FcRn is also present in the lung, in bronchial epithelial cells (Bitonti and others 2004; Sakagami and others 2006). FcRn acts as a transporter from the lumen of the upper and central airways to the blood allowing pulmonary delivery of Fc-containing proteins. Pulmonary delivery of a long acting IFNβ could be an important improvement in the treatment of MS. Pulmonary administration of IFNβ-1a was previously tested using intratracheal instillation (Martin and others 2002). No toxicity was observed but the use of instillation is not practical in human subjects, therefore aerosol formulations and appropriate inhalation devices are necessary.

The cynomolgus monkey is one of the few animals in which human IFNβ-1a has been demonstrated to be biologically active (Mager and others 2003). Systemic administration of IFNβ-1a to monkeys results in an increase in serum neopterin concentrations (Pepinsky and others 2001). Neopterin, predominantly produced by the macrophage, is used as a biomarker to monitor IFN biologic activity.
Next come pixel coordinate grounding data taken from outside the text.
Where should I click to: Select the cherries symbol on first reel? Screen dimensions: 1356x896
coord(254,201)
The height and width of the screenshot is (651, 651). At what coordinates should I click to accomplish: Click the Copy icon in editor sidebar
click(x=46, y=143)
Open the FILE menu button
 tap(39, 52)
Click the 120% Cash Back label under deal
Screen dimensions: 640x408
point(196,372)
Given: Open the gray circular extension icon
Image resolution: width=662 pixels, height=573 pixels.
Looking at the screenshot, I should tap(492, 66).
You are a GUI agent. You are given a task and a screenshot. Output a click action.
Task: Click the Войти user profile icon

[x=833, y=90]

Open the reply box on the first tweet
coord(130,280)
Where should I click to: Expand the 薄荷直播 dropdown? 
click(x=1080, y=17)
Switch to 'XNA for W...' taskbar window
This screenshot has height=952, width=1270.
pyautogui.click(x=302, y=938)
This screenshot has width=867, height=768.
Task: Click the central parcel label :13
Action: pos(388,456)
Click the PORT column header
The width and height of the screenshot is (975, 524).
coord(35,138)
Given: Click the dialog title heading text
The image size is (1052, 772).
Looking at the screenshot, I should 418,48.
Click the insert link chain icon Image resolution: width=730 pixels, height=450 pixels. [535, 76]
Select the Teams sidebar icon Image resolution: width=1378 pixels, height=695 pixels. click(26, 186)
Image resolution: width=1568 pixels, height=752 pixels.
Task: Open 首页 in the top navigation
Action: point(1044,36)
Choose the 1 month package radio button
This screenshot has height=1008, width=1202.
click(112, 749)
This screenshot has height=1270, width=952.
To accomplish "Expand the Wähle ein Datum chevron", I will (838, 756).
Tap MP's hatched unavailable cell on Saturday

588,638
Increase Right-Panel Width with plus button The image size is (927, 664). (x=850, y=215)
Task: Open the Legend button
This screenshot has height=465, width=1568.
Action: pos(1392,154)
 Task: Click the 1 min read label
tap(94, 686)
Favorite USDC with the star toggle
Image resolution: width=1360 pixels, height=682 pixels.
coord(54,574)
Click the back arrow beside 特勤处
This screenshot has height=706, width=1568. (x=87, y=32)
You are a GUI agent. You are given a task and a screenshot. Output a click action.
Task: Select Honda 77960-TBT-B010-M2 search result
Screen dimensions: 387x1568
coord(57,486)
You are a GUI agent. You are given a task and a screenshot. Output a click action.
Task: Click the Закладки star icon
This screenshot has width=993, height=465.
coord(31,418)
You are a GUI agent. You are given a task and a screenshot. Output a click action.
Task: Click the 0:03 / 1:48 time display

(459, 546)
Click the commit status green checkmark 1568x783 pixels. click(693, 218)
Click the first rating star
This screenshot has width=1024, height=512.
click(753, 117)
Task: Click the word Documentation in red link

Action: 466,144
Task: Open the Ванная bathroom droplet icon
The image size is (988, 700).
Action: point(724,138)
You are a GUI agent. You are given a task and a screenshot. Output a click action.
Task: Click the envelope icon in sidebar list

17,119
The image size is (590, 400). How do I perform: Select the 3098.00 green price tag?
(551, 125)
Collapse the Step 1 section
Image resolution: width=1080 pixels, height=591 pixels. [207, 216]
In this study, we administered IFNβFc by pulmonary delivery in non-human primates using a commercially available aerosol generator. We used CHOK1SV cells to produce IFNβFc monomer fusion protein with a 15 amino acid linker of 3 repeating GGGGS units (the “GS15” linker) between IFNβ-1a and the Fc fragment. After purification, the effectiveness of pulmonary delivery of the IFNβFc in monkeys was studied. We monitored IFNβFc pharmacokinetics and the biomarker neopterin by ELISA in serum and in plasma, respectively, from the treated animals. Our results showed that, IFNβFc after pulmonary delivery in non-human primates is as efficient as subcutaneously injected IFNβ-1a; at equimolar doses similar increases in neopterin levels in plasma were observed. The combination of pulmonary delivery and increase of the half-life of IFNβ could be a major advance in treatment of MS patients by facilitating the administration and reducing the frequency of administration.

Materials and Methods

IFNβFc expression

Two Fc fusion protein of IFNβ (IFNβFc) constructs were made. IFNβFc DNA sequence was cloned into pEE 12.4/6.4 vector from Lonza GS Gene Expression System between BSiwI and Rsr II restriction sites. In the first construct, IFNβFc was linked to the Fc fragment of immunoglobulin G1 with a “GS15” linker (GGGGS×3), and in the second construct, IFNβ-1a was directly fused to Fc. For both constructs, CHOK1SV cells were transfected following recommendations from Lonza. Briefly, 1×10⁷ cells were transfected by electroporation in the presence of 40 μg of PvuI-linearized DNA and then cloned by limiting dilution in 96-well microtiter plates. Clones were selected using 50 μM of the GS inhibitor methionine sulfoximine.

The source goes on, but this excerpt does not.